If the 3G coverage (Optus, Vodafone, Telstra and possibly "3") is as good as it is in North Sydney then I can't see any sensible person paying for "mobile capped plans" or the rest of that dreary set of marketing lies for too much longer. Of course, 3G is not universal at the moment but, if you believe the public statements by the three main mobile network providers it will be pretty much everywhere in Australia pretty soon. So.....a true revolution in the pricing of mobile telephone calls is at hand?
In my simple testing yesterday I used the Exetel VoIP service which has end user calls of 10 cents per call to any Australian land line and 30 cents per minute to any Australian mobile number. To those costs would have to be added the HSPA IP charges which, and this is a rough guess, amount to around 1.5 cents per minute at the most - but I have no firm figures as yet. So my three minute calls from a mobile to Australian land lines were costing me, at the most, 14.5 cents and my six minute mobile call cost me $1.89. By using 'fring' I could call another 'fring' enabled mobile at ZERO COST other than the approximately 1.5 cents per minute for the IP traffic.
These costs are, of course, a fraction of the costs of ANY mobile carrier in Australia no matter how many "capped" options they offer. So this the end of mobile call high prices (at least for people with more than two brain cells).
Or is it?
I was reminded that, at least currently, the Apple iPhone couldn't be used to make mobile calls as it had been specifically requested to have this function 'barred' by the carriers and this was a condition of them distributing the product. Similarly there is talk that Nokia, Ericcson, Samsung etc are being pressured by the same major carriers to do the same on all 3G capable models they release in the future to protect their exorbitant pricing and therefore their exorbitant profits from mobile usage. I have absolutely no information that is the case but it is a very pervasive 'rumour'.

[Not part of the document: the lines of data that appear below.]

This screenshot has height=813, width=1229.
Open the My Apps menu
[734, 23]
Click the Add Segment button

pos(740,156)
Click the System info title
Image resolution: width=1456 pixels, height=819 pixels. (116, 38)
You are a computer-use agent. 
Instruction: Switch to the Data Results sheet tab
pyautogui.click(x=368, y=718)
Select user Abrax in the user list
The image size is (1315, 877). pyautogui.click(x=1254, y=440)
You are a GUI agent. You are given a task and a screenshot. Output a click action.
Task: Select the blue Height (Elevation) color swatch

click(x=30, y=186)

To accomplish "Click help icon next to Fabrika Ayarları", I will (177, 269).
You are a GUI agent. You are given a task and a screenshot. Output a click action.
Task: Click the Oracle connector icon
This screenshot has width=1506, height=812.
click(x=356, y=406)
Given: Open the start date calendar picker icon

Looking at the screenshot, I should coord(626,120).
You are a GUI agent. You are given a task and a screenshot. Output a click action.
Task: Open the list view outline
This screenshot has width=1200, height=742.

So there is some doubt that the widespread ability to use VoIP over an HSPA/3G mobile network is in some doubt at the moment - but only because one or more mobile carriers will artificially make it impossible procedurally - apart from coverage in an area there is no doubt it can be done technically and operationally. It would need a consistent 'toeing the line' agreement by the four Australian network carriers to make that happen (otherwise they would be disadvantaged competitively) which, as far as I'm aware, is a go to gaol offence under corporations law in this country.
What must be really terrifying carriers like Telstra and Optus is that their hyper lucrative business users would be able to halve or quarter their mobile telephone bills using free mobile to mobile facilities via 'fring' (or a similar service) let alone massively reducing the general costs of mobile calls. Oh - and then of course they can also use a service like Exetel's SMS via email on a mobile handset to eliminate that other 'money for nothing' mobile service called high priced SMS.
I have little doubt that, lead by Telstra, there will be a great deal of 'obstruction' to using VoIP over HSPA in Australia (remember the 'rumours' in the US of carriers "de-prioritising" VoIP traffic on the IP networks to protect their voice call and line rental revenues?) - but - "I have seen the future of mobile calls and it's VOIP".